On Thu, Apr 30, 2009 at 03:26:02PM -0700, David W. Hankins wrote:
I was very dissatisfied with the IETF's performance towards its agenda
until this occurred to me. It would have helped me immensely if it
were formally identified in this way (but then that would require the
IETF carry a 'Philosophy Area'), and to some extent I imagine that
this is also the problem some of the IETF's more vocal detractors are
wrestling with; the belief that the IETF does or should follow a
Socratic, Aristotelian, or even Democratic methodology, and the
resulting confusion and hurt feelings to discover that blatantly
Sophist rhetoric has succeeded where their deductions or even
elections have failed.
That's a rather interesting, and dare I say it, insightful way of
looking at it. Maybe (and I'm only half saying this in jest) "Zen and
the Art of Motorcycle Maintenance" should mentioned as recommended
reading to the "Tao of the IETF" --- and that what we are after, is
"Quality" in our standards.
Quoting from a description of that book:
Much of the book focuses on a rather surprising topic: quality. We
think of quality as a measure of a product or a person, and we feel
the right to make judgments about it because it is clear when
something is of quality or is not. The narrator recounts taking his
motorcycle to a workshop and reluctantly handing it over to a crew
of young men playing loud music. Instead of fixing the machine,
they butcher it, and he learns a lesson: it is the attitude towards
a technological problem, not simply rational knowledge of how a
thing works, that makes all the difference. Merely going by the
manual is a clumsy, low-quality approach. Thereafter, he did the
work himself.
Quality cannot be defined in a rational way, it can only noticed
when it happens. Yet quality is everything: the difference between
someone who cares, and one who does not; between a machine that can
enrich your life, and one that explodes into a heap of useless
mental. Yet instruction manuals, the narrator observes, totally
leave out of the picture the person who is putting something
together. If you are angry or unmotivated, you will not succeed in
tuning the machine or finding the problem, but if you patiently put
your mind into the place of the original designer, you come to see
that a machine is really just the physical expression of a set of
ideas. Paradoxically, it is only when you go beyond the classical
idea that we can separate our mind from the world, that 'objects'
begin to come alive. Quality is appreciated not as a thing, but as
the force that drives the universe. The narrator notes, "Obviously
some things are better than others.but what's the 'betterness'?"

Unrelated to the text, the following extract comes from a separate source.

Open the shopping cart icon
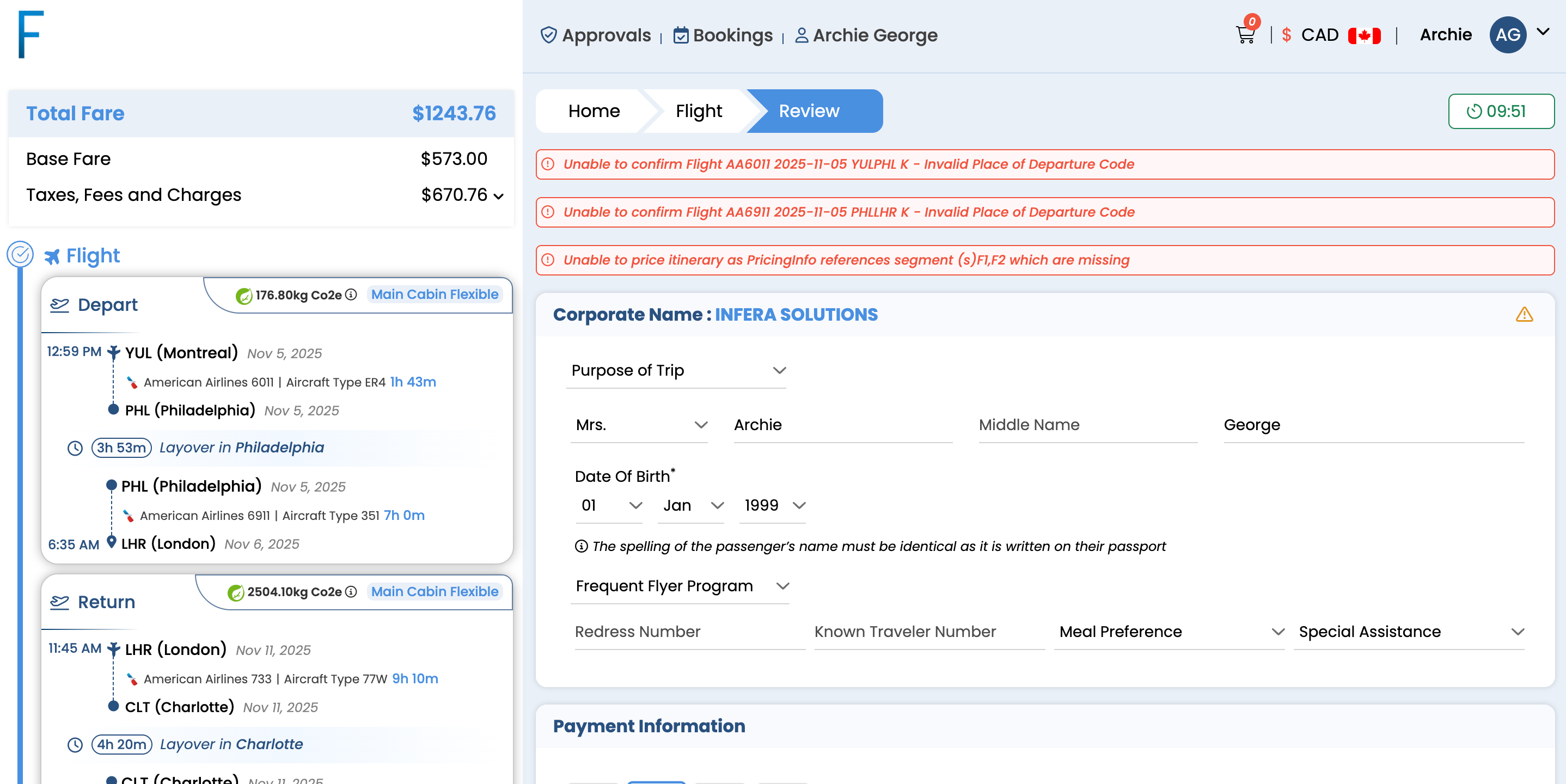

His epiphany comes in reading the ancient Tao Te Ching, when he
realizes that what we call Quality, or 'betterness', is the same as
the Eastern concept of 'Tao', the universal power or essence which
can never be identified as such, but whose presence or absence
makes something good.[1]
[1] http://butler-bowdon.com/zen-and-the-art-of-motorcycle-maintenance.html
Another way of putting this is the oft-made observation that
"Engineering" is the IETF's middle name, and that very often,
especially when the problem is heavily constrained, the engineering
tradeoffs that we often have to make are very much a matter good taste
and judgement, and not necessarily something that can decided using
traditional Socratic or Aristotelian modes of argumentation.